XMLStarlet command line utility is written in C and uses libxml2 and libxslt from http://xmlsoft.org/.
Implementation of extensive choice of options for XMLStarlet utility was only possible because of rich
feature set of libxml2 and libxslt (many thanks to the developers of those libraries for great work).
’diff’ and ’patch’ options are not currently implemented. Other features need some work too. Please, send
an email to the project administrator (see http://sourceforge.net/projects/xmlstar/) if you wish to help.

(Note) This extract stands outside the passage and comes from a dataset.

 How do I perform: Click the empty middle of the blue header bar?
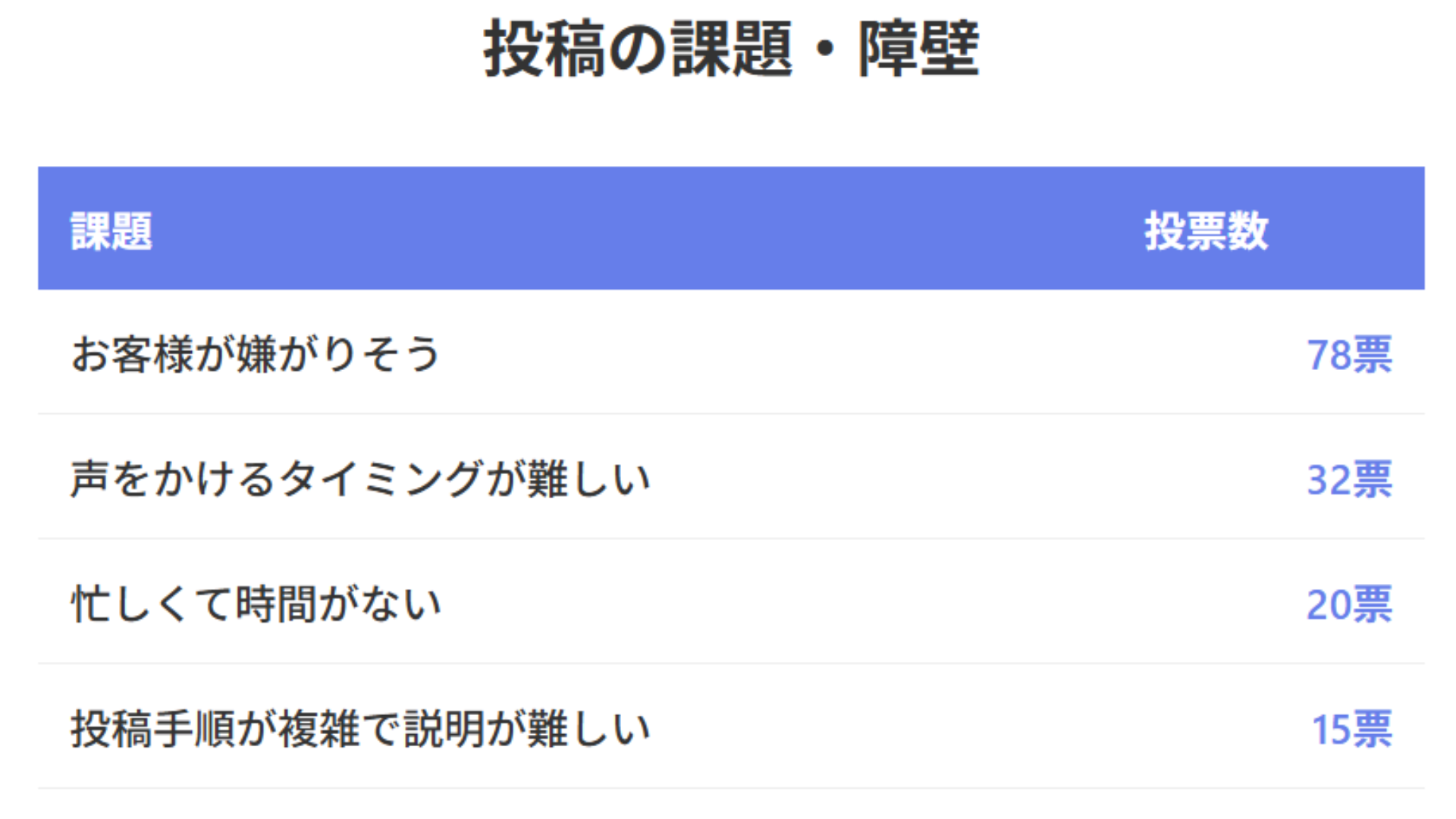click(645, 229)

XMLStarlet is linked statically to both libxml2 and libxslt, so generally all you need to process XML
documents is one executable file. To run XmlStarlet utility you can simple type ’xml’ on command line
and see list of options available.
XMLStarlet is open source freeware under MIT license which allows free use and distribution for both
commercial and non-commercial projects.
We welcome any user’s feedback on this project which would greatly help us to improve its quality.
Comments, suggestions, feature requests, bug reports can be done via SourceForge project web site (see
XMLStarlet Sourceforge forums (http://sourceforge.net/forum/?group_id=66612), or XMLStarlet
mailing list (http://lists.sourceforge.net/lists/listinfo/xmlstar-devel/))
• Check or validate XML files (simple well-formedness check, DTD, XSD, RelaxNG)
• Calculate values of XPath expressions on XML files (such as running sums, etc)
• Search XML files for matches to given XPath expressions
• Apply XSLT stylesheets to XML documents (including EXSLT support, and passing parameters to
stylesheets)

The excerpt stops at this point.